Recommendations for pesticide use
The use of pesticides is so widespread in intensive agriculture that the presence of chemical residues in food is considered inevitable. The agricultural and industrial practices that enable mass food production are based on the widespread use of chemicals. But every insecticide treatment on crops leaves chemical residues in the food we eat.
Agrochemical producers, aware of the possible danger of the toxic products they produce, refer to the safe, recommended and authorized use of pesticides, determining that instructions for use and safety periods between pesticide application and harvesting should be respected.
But are these recommendations safe? This information can be questioned, to the extent that growers pay the independent laboratories that establish these recommendations.
Recommendations for pesticide intake
Most studies on the effects of pesticides on human health have been conducted on agricultural workers and agrochemical handlers. But the reality is that we are all exposed to a cocktail of pesticides through food intake. It is difficult to conduct studies of other kinds, because determining the consequences of pesticides in food is difficult to assess, as most people are exposed, by other routes, to many other chemicals.
Since the use of pesticides is considered to be already widespread in the current food production system, once the damage that each pesticide can cause is known, regulatory agencies try to delimit their risks by determining the safe level of intake of each pesticide.
Maximum Residue Limit (MRL) in Food
The Codex Alimentarius Commission (a body under FAO and WHO) sets maximum residue limits (MRLs) for pesticides in food.

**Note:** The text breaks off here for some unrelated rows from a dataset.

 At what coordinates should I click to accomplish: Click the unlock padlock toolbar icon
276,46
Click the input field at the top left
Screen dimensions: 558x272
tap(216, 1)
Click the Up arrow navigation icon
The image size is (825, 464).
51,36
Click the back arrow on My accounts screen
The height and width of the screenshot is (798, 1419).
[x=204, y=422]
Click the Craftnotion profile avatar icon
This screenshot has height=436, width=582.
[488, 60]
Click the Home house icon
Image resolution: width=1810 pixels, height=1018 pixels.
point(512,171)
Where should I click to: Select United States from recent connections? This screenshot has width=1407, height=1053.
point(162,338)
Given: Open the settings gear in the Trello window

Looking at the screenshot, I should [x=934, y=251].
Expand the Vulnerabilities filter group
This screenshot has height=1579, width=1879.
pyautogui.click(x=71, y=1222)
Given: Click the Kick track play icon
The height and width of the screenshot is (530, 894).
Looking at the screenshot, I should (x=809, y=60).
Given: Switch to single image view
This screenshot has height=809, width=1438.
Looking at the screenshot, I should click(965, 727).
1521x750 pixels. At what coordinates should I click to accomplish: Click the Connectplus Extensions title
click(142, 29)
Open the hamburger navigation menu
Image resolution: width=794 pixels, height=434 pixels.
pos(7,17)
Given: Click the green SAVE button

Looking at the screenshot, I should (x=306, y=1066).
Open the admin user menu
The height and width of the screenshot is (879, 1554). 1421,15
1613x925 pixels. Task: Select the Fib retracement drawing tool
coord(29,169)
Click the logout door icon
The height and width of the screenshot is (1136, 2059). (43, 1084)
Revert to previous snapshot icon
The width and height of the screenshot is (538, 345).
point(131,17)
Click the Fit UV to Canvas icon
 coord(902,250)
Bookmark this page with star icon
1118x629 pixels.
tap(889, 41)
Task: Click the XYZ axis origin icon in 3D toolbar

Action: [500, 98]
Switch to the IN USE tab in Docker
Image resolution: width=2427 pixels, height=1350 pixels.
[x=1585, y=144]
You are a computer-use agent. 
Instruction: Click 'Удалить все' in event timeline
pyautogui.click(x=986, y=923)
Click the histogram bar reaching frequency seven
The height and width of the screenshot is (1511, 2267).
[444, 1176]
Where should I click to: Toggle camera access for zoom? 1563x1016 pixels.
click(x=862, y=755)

But there are several problems with this regulation of risk through MRLs.
Problems in the determination of the MRL calculation
Logically, the criteria for determining MRLs are the result of the effects of pesticides in tests carried out on laboratory rats. The procedure consists of estimating the maximum daily amount that laboratory rats could consume without being harmful during their lifetime. The results are extrapolated considering that humans have a longer half-life and higher weight than laboratory rats. And, to be on the safe side, they formulate a safety factor, which sets the maximum permissible value at 100 times less than the no-effect level.
But the lab rats do not eat salads, which contain vegetables with different (approved) levels of pesticide residues. In other words, the overall limit of the set of insecticide residues ingested in different foods is not considered, but the individual limit of each food. And in these cases, the whole may be more than the sum of its parts.
There are more problems in the calculation of MRLs. In that extrapolation from the rat to the human adult, the MRLs are determined with respect to the body weight of an adult. But, since children do not weigh 80 kg, which is the average calculation weight, children consume much higher relative levels of the pesticide. The current European Union Directives for baby food determine strict MRLs. The problem is that this population group is not protected to the same level when consuming fresh fruit and vegetables.
Combined exposure to pesticides from food
Adults are also not really risk-free with the setting of maximum residue limits for toxic substances in food. Our combined exposure to pesticides in fresh foods, in processed foods, in the environment or in water, is not being considered when setting MRLs.
Pesticides accumulate in the body, so small but continuous exposures can eventually result in a noticeable buildup. Because a lot of little ones make a lot. And, in reality, no one has really taken into account the health effect of exposure to small doses of pesticides on a prolonged basis.
The problem of the period of the insecticide effect on the organism
There is another disturbing fact in this matter. In the 1960s Western society began to become aware of the harmful and in many cases carcinogenic potential of DDT. It was banned in many countries at the end of the decade, in the USA in 1972 and in Spain in 1977. In other words, it can take a long time from the time the harmful effect of a substance is confirmed until its use is banned or limited. DDT continues to be legal in India. And no one can deny that thanks to DDT malaria was eradicated in Europe and other parts of the world.
Finally, regarding the presence of pesticide residues in food, it is true that the European Food Safety Authority (EFSA), and other public bodies, periodically analyze food samples to determine whether pesticide residues are within maximum residue limits (MRLs). In recent years, a very low percentage of foodstuffs have contained pesticide residues. Thus, the European agency, and other public bodies, conclude that chemical residues do not pose a health risk to consumers.
But what if the MRL is not calculated according to real criteria for the elderly and children, and what if possible future long-term effects of residues on the body have not been taken into account?
Then this limit and the certification of compliance is giving a false idea of safety to consumers.